# Source data

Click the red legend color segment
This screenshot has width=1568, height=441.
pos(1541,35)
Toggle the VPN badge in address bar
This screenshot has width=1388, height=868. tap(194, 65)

# Brief
Reproduce the records in full, exactly as written.

# Answer section
Click the red legend color segment
This screenshot has width=1568, height=441.
pos(1541,35)
Toggle the VPN badge in address bar
This screenshot has width=1388, height=868. tap(194, 65)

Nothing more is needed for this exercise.